Opdracht
Beantwoord met behulp van de tekst over koersrisico deze vragen:
(a) Onder welke andere naam staat koersrisico ook bekend?
(b) Welk recht krijgt een belegger als hij een putoptie koopt?
(c) Wat verliest een belegger die zijn aandelen op termijn verkoopt?

Documenttekst
------------

Hoewel er in de literatuur een groot aantal typeringen van (deel-)risico's zijn genoemd, bestaat er een redelijke consensus over de vormen van risico waarmee een financiële instelling in elk geval te maken heeft, en die men derhalve op enigerlei manier zal moeten trachten te bewaken. De navolgende opsomming heeft zeker niet de pretentie van volledigheid.

Koersrisico (ook bekend als marktrisico)[bewerken | brontekst bewerken]

Dit is het risico op een daling van de (markt-)waarde van de activa, absoluut (ze worden nominaal, dus in geld gerekend, minder waard) dan wel relatief (ten opzichte van een benchmark).

Met dit risico wordt iedere belegger geconfronteerd: elke belegging kan in waarde dalen. Tot op zekere hoogte is er meestal wel een methode te vinden om dit risico te reduceren. Hier zijn vrijwel altijd kosten aan verbonden. Het kan ook zijn dat door de risicobeperking de kans op een hoger rendement (wederom absoluut of relatief) geheel of gedeeltelijk tenietgedaan wordt.

Een voorbeeld: als een belegger een portefeuille aandelen aanhoudt, en hij het absolute koersrisico (dus de kans op koersdalingen) wil verminderen, dan kan hij dat bereiken door het kopen van een putoptie. Hij verwerft dan het recht om die aandelen voor een vastgestelde prijs te verkopen. Hij heeft daarmee dus een bodem onder de waarde van zijn portefeuille gelegd. Maar het kopen van die putoptie kost geld (de premie), en daardoor wordt het rendement op zijn portefeuille dus in elk geval lager. Aan de andere kant behoudt hij, als de aandelen in koers stijgen, die waardestijging (minus de betaalde premie). Indien later bij het bereiken van de expiratiedatum van de optie blijkt dat hij de bescherming die hij met die optie verkregen heeft, niet nodig heeft gehad, dan is die optie overbodig geweest. Zijn rendement over die periode is dan verminderd met de kosten van de optie.

In vergelijking met de belegger die die optie niet gekocht heeft, heeft hij het slechter gedaan. (Uiteraard ligt de situatie geheel anders indien de aandelen zijn gezakt tot een zodanig niveau dat de optie bescherming heeft geboden: dan is de belegger met de optie beter af, tot aanmerkelijk beter af.

Hij kan ook de aandelen op termijn verkopen. Hij weet daarmee al wat hij er alsdan voor krijgt. Omdat zo'n termijncontract voor hem zowel een recht tot verkoop als een plicht tot verkoop impliceert (en voor zijn tegenpartij een recht op levering zowel als een plicht tot geleverd krijgen) zijn de kosten van een termijncontract (aanmerkelijk) lager. Daar staat tegenover dat de belegger een koersstijging tot boven het in het termijncontract genoemde koersniveau verliest.

------------

Aangeleverde gegevens
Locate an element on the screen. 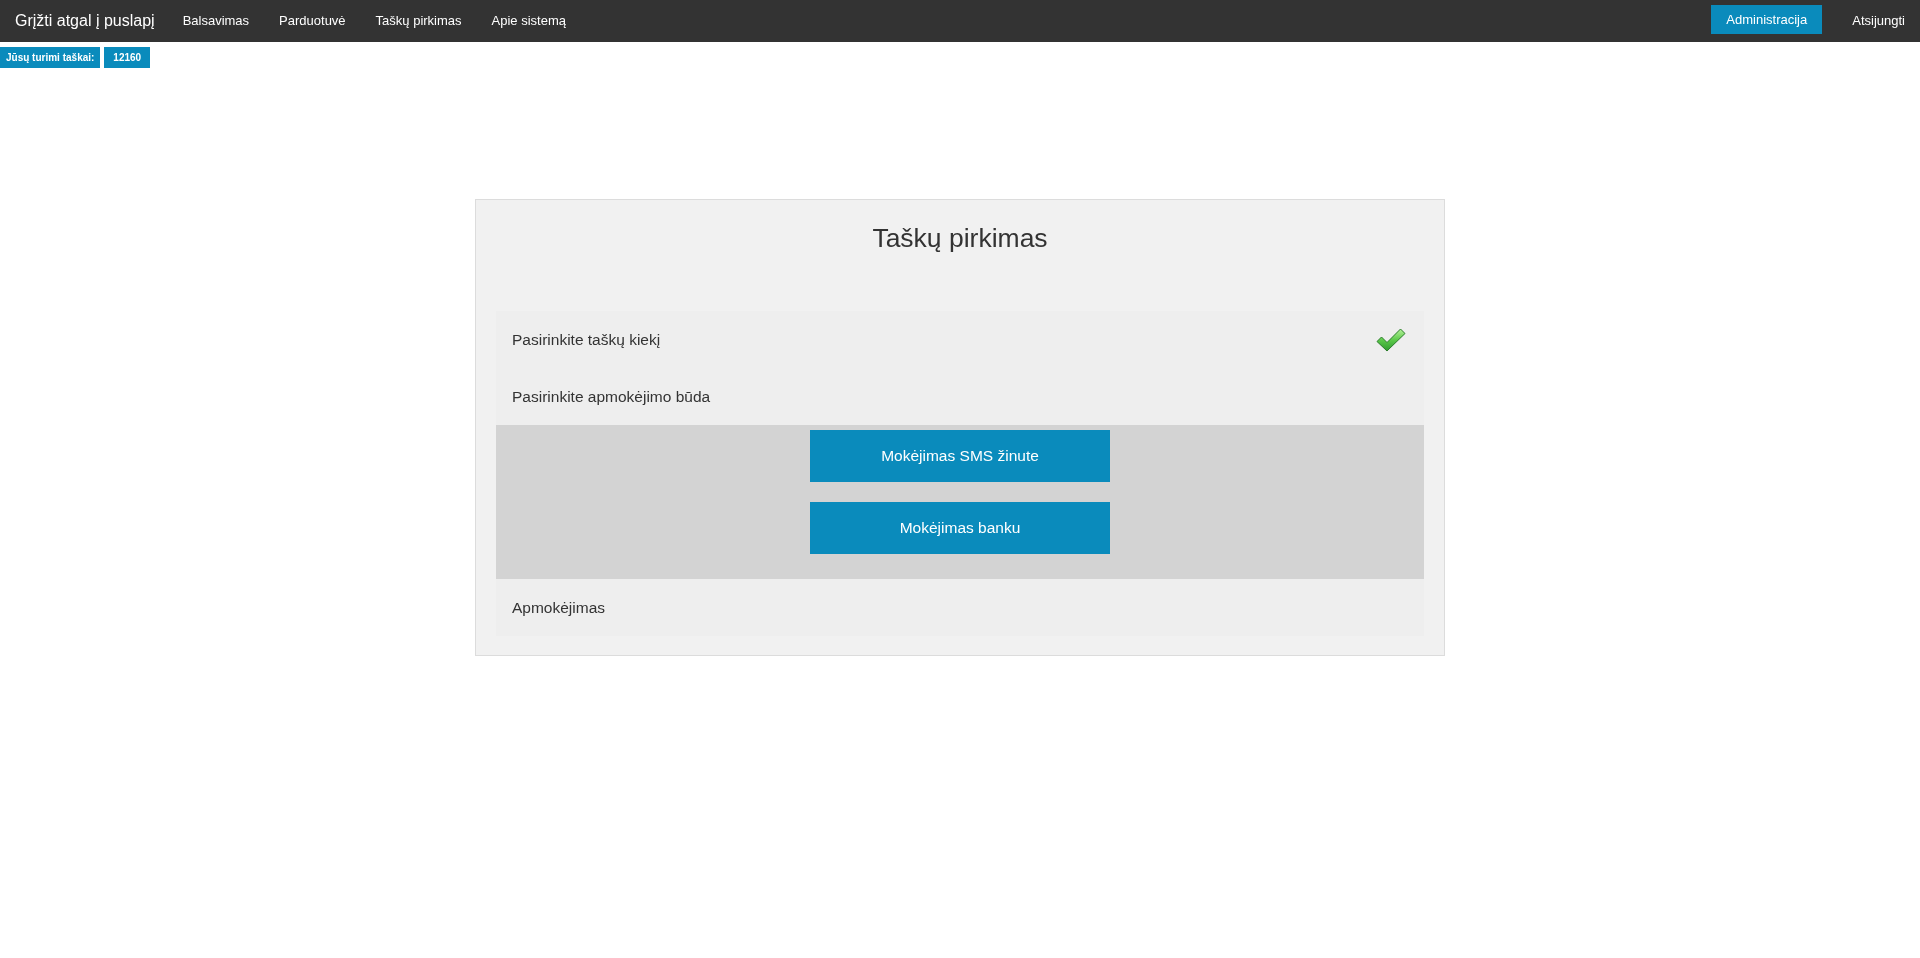 The image size is (1920, 958). points-label: Jūsų turimi taškai: is located at coordinates (50, 58).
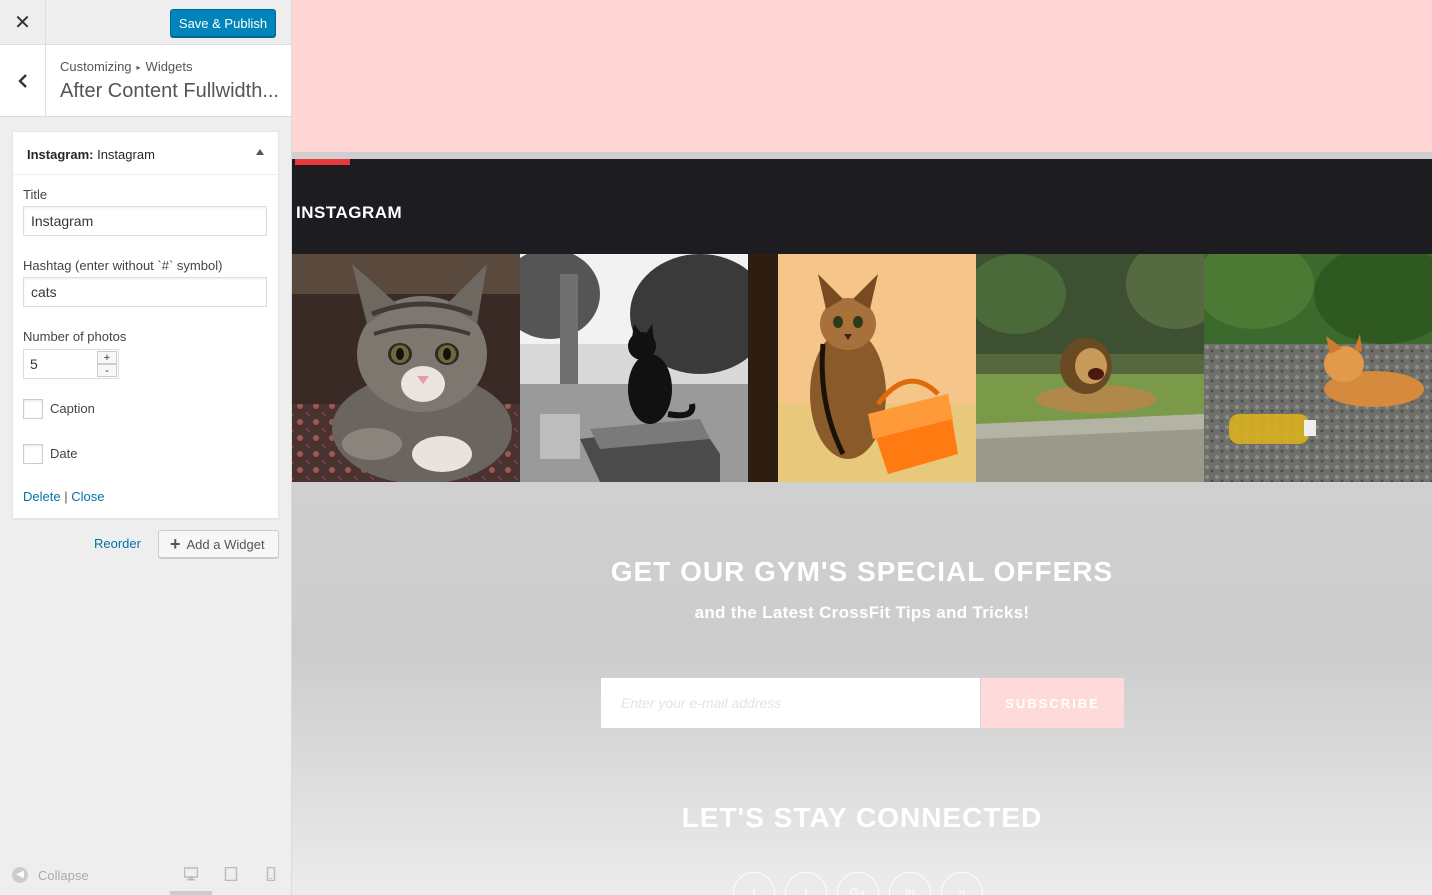  I want to click on caption-label: Caption, so click(72, 408).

------------

Uitgevoerde opdracht
(a) Marktrisico.
(b) Het recht om de aandelen voor een vastgestelde prijs te verkopen.
(c) Een koersstijging tot boven het koersniveau dat in het termijncontract staat.